From navigating questions around your break to impressing the interviewer to hire you for a position that does not exist, here is what we can learn from 14 professionals at work.
You’ve sent your resume, you’ve received a call for an interview and it’s time now to get ready for the last step toward landing your dream job, that is the interview. An interview is considered to be the most crucial step in the process of recruitment since it is the only opportunity a prospective employer gets to assess the applicant on some specific qualities, after your resume screening.
Niranjani Raman, Service Area Leader – Testing, Leader – Methods at IBM says, “At the initial stages of the career, the resume should reflect your technical skills, however when you start moving up the ladder, your resume needs to reflect your technical skills along with your people and leadership skills.”
On a similar note, Ramya Nirmal, Director of Product Engineering Services at CI Global Solutions says, “Update your resume based on the job description because one resume does not fill all job requirements.”
While your resume speaks about your work experience and the skills or domain knowledge you possess, it is only during the interview that your confidence, communication skills, integrity, and your overall attitude towards work can be assessed. As per Sharanya Pathikonda, Associate General Manager – Customer Success at Exotel Techcom Private Limited, “Reasons for changing your job can be many like an increase in your salary, no growth in the existing role, exploring opportunities in a different market or changing your career path entirely.”. She adds that “You need to be clear about what you want and if the reasons are all of the above, then prioritize between them”.
Consider the interview as an opportunity to market yourself in the best possible way, so put in as much thought and effort in preparing for the interview as you had for your resume. Thanmayi Mruthyunjaya, Senior Staff Software Engineer at IBM India Pvt Ltd. suggests, “If you are planning to continue in the same role then you can start preparing in the areas fitting your role, for example, if you are a software engineer and are working in front end UI technologies then you should become proficient in the Algorithms and Data structure. However, if you are planning to change your job in a different role, then try to have a preset experience in the role you are planning to shift to by doing tech assignments in your current company.”
Researching the organizaion is also another area which needs your time and attention. Akansha Kapoor, Marketing Specialist at Dow says, “It is always good to understand the company’s portfolio of products and brands, strategic alignment, growth projects and corporate communication. Good resources for these are the Annual Reports, Investor PPTs and blogs/vlogs about the company. Ad campaigns are also a good source to understand the target growth areas.” She adds that “It is good to talk to existing employees of the company, and to be able to use some of the company lingo during the interview”.
Looking at all of the above, it becomes important that you prepare yourself in advance for all possible scenarios and tricky questions that may arise on the day of the interview.
You should bear in mind that no matter how hard you prepare for an interview, there is always a possibility that a completely unanticipated question/scenario will be thrown at you by the interviewer. These are questions prospective employers use to assess your ability to think and function under pressure and in unpredictable situations. We, at Women’s Web, asked around and have made a list of some of the most common tricky situations/questions you’ll face during interviews and the ways to deal with them.

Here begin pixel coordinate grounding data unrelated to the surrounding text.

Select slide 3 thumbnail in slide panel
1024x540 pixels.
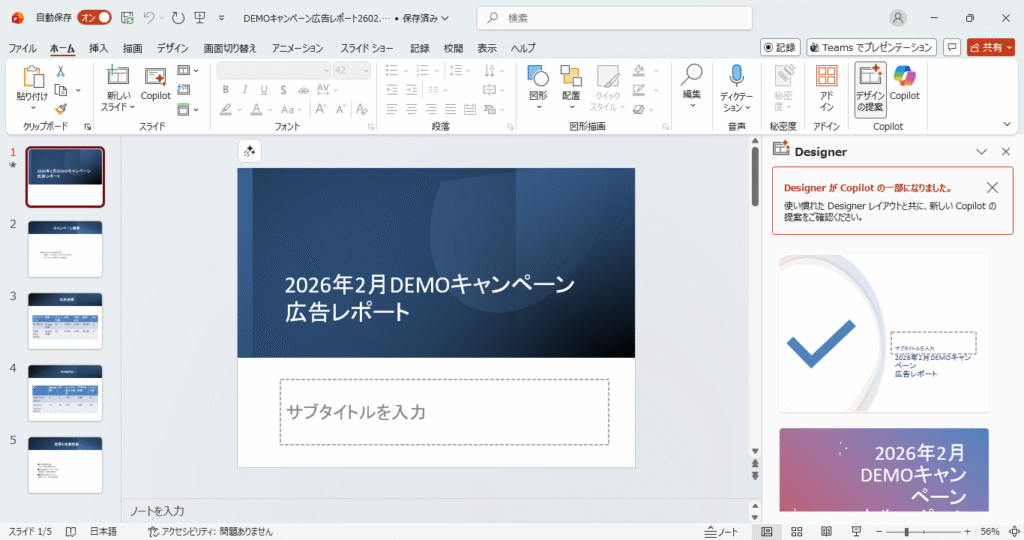click(x=65, y=321)
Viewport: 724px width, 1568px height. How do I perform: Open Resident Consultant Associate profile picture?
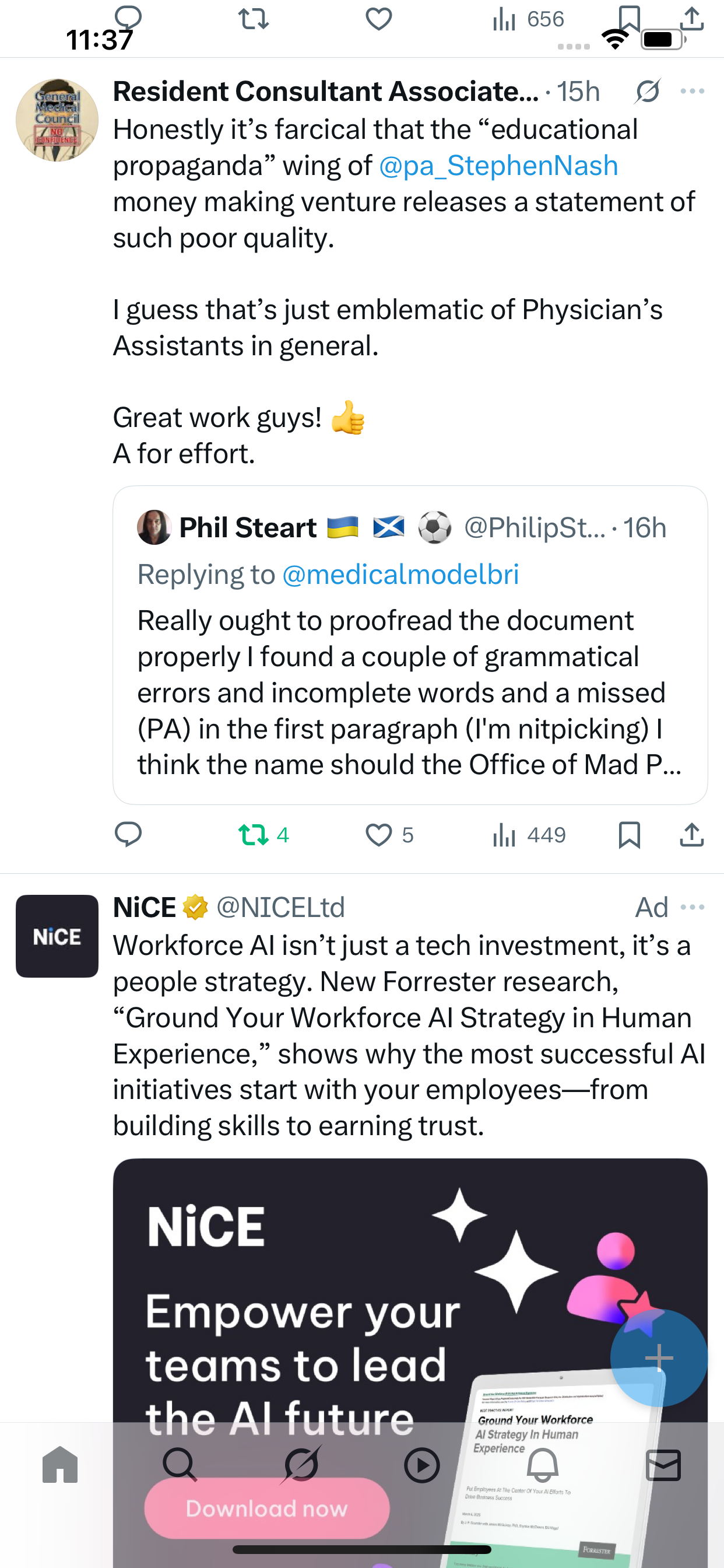[x=57, y=120]
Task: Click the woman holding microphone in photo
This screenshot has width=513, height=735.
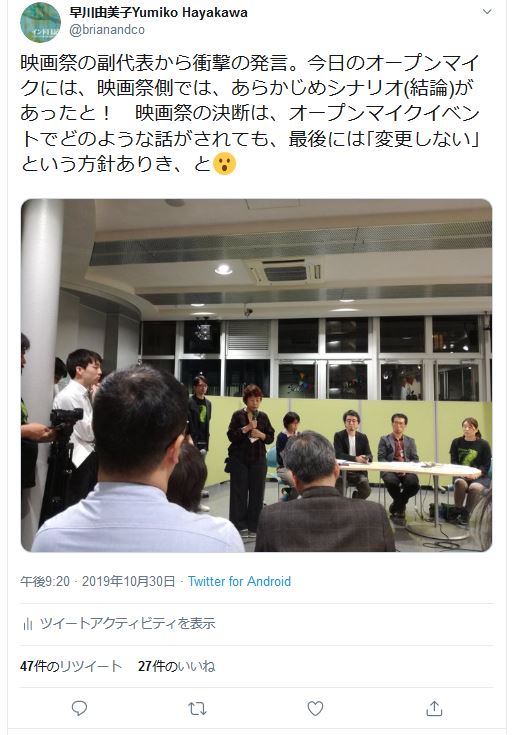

Anjali Gupta, Product Owner at Hansen Technologies says, “One of the trickiest situations is when I am asked about my failures. I do talk about a few of my failures but I keep it brief and instead talk about what I learned from it and how I was willing to try again after failing.” She adds “It is important to showcase the current work done, challenges faced and how you figured out the solution in your current job. If you are a fresher, then this experience will come from your internships or the projects you did.”
Deepa Davala, Assistant Manager at Accenture also agrees. She shares, “The question of what is your weakness can be quite tricky – do the background work to find out what sort of an answer is the recruiter looking for.”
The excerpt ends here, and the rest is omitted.